§ **What to do**
When you write the records again, keep every line exactly as it was.

════════════════════

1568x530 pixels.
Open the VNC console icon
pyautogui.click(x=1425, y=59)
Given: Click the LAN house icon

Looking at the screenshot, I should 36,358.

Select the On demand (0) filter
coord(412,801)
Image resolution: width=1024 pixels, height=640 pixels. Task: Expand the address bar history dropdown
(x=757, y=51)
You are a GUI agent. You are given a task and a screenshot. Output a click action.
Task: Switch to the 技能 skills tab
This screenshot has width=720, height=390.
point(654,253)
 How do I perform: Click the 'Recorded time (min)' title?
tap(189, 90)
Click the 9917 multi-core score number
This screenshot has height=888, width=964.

════════════════════

§ **Output below**
1568x530 pixels.
Open the VNC console icon
pyautogui.click(x=1425, y=59)
Given: Click the LAN house icon

Looking at the screenshot, I should 36,358.

Select the On demand (0) filter
coord(412,801)
Image resolution: width=1024 pixels, height=640 pixels. Task: Expand the address bar history dropdown
(x=757, y=51)
You are a GUI agent. You are given a task and a screenshot. Output a click action.
Task: Switch to the 技能 skills tab
This screenshot has width=720, height=390.
point(654,253)
 How do I perform: Click the 'Recorded time (min)' title?
tap(189, 90)
Click the 9917 multi-core score number
This screenshot has height=888, width=964.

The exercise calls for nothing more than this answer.